**Saved data entries:**
════

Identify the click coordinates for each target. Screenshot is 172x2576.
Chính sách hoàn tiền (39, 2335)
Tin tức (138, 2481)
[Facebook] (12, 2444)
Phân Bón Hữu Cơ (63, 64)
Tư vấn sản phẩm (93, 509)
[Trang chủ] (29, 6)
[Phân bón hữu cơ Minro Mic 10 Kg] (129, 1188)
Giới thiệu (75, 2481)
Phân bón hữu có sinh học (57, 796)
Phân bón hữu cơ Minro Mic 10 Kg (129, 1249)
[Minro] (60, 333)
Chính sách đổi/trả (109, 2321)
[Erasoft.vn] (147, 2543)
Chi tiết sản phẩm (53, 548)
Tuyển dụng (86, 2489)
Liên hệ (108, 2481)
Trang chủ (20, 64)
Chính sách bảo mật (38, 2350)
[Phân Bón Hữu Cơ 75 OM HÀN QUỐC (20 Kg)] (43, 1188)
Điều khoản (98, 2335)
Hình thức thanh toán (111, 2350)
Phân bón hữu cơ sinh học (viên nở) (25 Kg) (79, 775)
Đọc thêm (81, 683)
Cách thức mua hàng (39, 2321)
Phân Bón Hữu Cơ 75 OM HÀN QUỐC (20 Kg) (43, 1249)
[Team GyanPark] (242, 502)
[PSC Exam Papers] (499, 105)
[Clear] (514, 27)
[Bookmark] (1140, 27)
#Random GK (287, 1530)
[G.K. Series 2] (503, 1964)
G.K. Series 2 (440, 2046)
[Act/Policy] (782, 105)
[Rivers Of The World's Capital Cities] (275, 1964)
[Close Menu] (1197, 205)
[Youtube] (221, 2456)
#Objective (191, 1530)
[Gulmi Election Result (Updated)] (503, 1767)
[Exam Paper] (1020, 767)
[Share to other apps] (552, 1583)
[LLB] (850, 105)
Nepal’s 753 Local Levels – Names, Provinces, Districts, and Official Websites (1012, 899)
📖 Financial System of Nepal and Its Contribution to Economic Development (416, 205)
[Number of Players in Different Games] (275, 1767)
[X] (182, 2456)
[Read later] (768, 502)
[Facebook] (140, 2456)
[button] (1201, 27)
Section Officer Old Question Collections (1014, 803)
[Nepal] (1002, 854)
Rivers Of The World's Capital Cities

════

**AIM OF THE TASK:**
Reproduce the records above exactly.

**SOLUTION BELOW:**
Identify the click coordinates for each target. Screenshot is 172x2576.
Chính sách hoàn tiền (39, 2335)
Tin tức (138, 2481)
[Facebook] (12, 2444)
Phân Bón Hữu Cơ (63, 64)
Tư vấn sản phẩm (93, 509)
[Trang chủ] (29, 6)
[Phân bón hữu cơ Minro Mic 10 Kg] (129, 1188)
Giới thiệu (75, 2481)
Phân bón hữu có sinh học (57, 796)
Phân bón hữu cơ Minro Mic 10 Kg (129, 1249)
[Minro] (60, 333)
Chính sách đổi/trả (109, 2321)
[Erasoft.vn] (147, 2543)
Chi tiết sản phẩm (53, 548)
Tuyển dụng (86, 2489)
Liên hệ (108, 2481)
Trang chủ (20, 64)
Chính sách bảo mật (38, 2350)
[Phân Bón Hữu Cơ 75 OM HÀN QUỐC (20 Kg)] (43, 1188)
Điều khoản (98, 2335)
Hình thức thanh toán (111, 2350)
Phân bón hữu cơ sinh học (viên nở) (25 Kg) (79, 775)
Đọc thêm (81, 683)
Cách thức mua hàng (39, 2321)
Phân Bón Hữu Cơ 75 OM HÀN QUỐC (20 Kg) (43, 1249)
[Team GyanPark] (242, 502)
[PSC Exam Papers] (499, 105)
[Clear] (514, 27)
[Bookmark] (1140, 27)
#Random GK (287, 1530)
[G.K. Series 2] (503, 1964)
G.K. Series 2 (440, 2046)
[Act/Policy] (782, 105)
[Rivers Of The World's Capital Cities] (275, 1964)
[Close Menu] (1197, 205)
[Youtube] (221, 2456)
#Objective (191, 1530)
[Gulmi Election Result (Updated)] (503, 1767)
[Exam Paper] (1020, 767)
[Share to other apps] (552, 1583)
[LLB] (850, 105)
Nepal’s 753 Local Levels – Names, Provinces, Districts, and Official Websites (1012, 899)
📖 Financial System of Nepal and Its Contribution to Economic Development (416, 205)
[Number of Players in Different Games] (275, 1767)
[X] (182, 2456)
[Read later] (768, 502)
[Facebook] (140, 2456)
[button] (1201, 27)
Section Officer Old Question Collections (1014, 803)
[Nepal] (1002, 854)
Rivers Of The World's Capital Cities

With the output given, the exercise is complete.